In other words, Yahoo is interested in LookFlow’s machine learning algorithms. Since the startup focused on images, it makes sense Yahoo will work on integrating the technology into Flickr.

“We have acquired LookFlow, an enhanced image recognition company,” a Yahoo spokesperson has confirmed. “As part of the acquisition, we’re bringing five talented engineers and the technology they built into our Flickr organization in San Francisco.”

LookFlow is promising its product will appear “in future versions of Flickr” but naturally it won’t share in what capacity. Given that Flickr launched in February 2004, it was designed long before social sharing and viral propagation was the norm. As such, it has had difficulty keeping up with various competitors that have been designed from the ground up with discoverability in mind.

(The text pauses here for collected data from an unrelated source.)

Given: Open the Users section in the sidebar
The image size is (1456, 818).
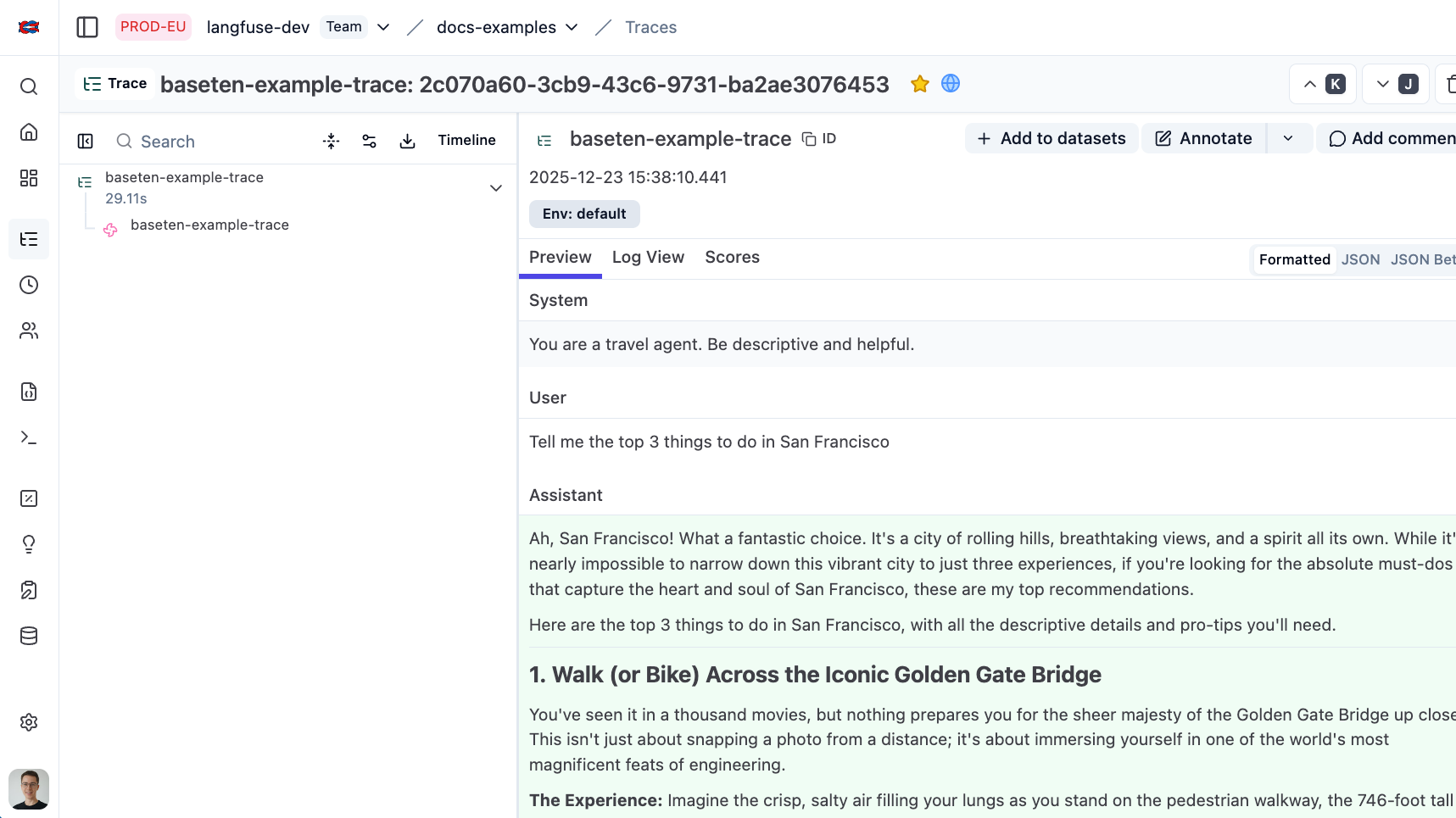Looking at the screenshot, I should point(28,331).
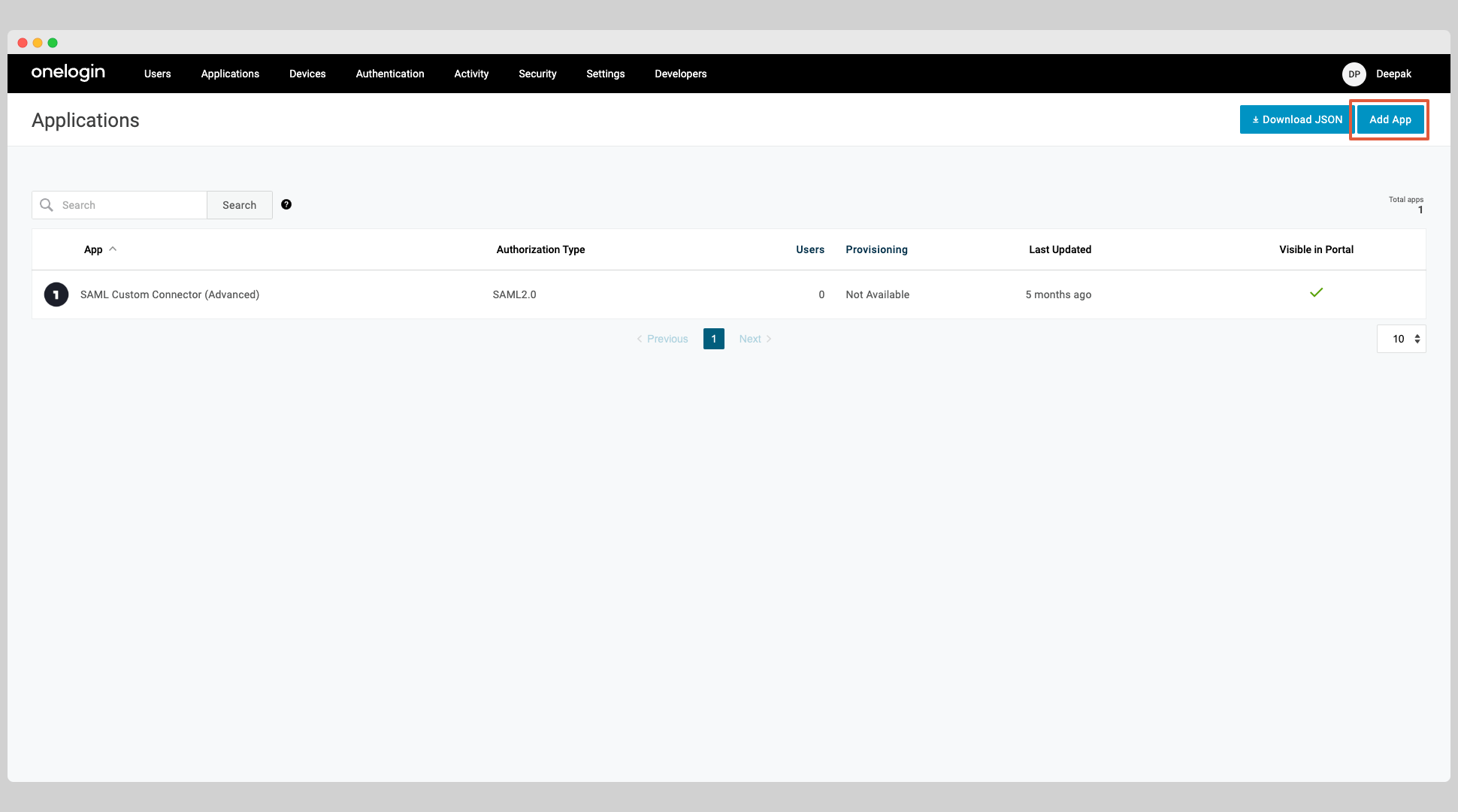1458x812 pixels.
Task: Open the help tooltip next to Search
Action: pyautogui.click(x=286, y=204)
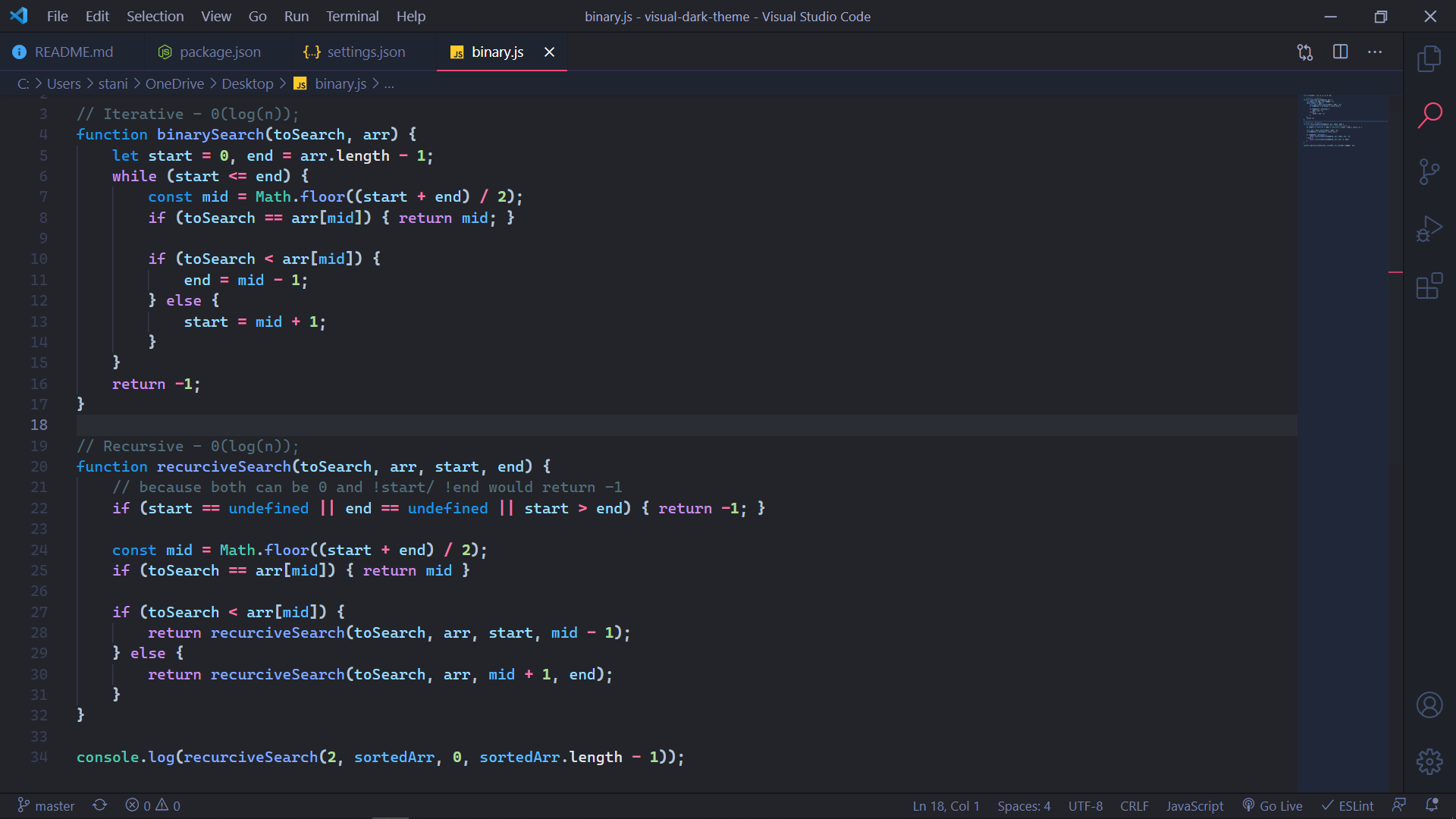
Task: Click the Split Editor Right icon
Action: click(1340, 52)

We built LookFlow as an entirely new way to explore images you love — combining delightful user experiences with the latest advances in machine learning.

Flickr is the largest collection of images we love. They share our passion for creating phenomenal experiences & technology to help you discover those images.

We couldn’t be more excited.

Fret not, LookFlow fans. Keep an eye out for our product in future versions of Flickr — with many more wonderful photos and all that Flickr awesomeness!

We’ll also be helping Yahoo build a new deep learning group. If you’re passionate about deep learning and want to help solve big problems, please contact us.

Thanks to all the friends of LookFlow that have supported us. Special thanks to Michael Dearing, John Lilly, Reid Hoffman, Alex Rampell, Josh McFarland, Max Ventilla, and Jeff Hammerbacher.

–Bobby, Simon and Team LookFlow

Yet LookFlow’s team won’t just be working on Flickr. According to its announcement, the startup will also be helping Yahoo build a new learning group, for which it is already recruiting.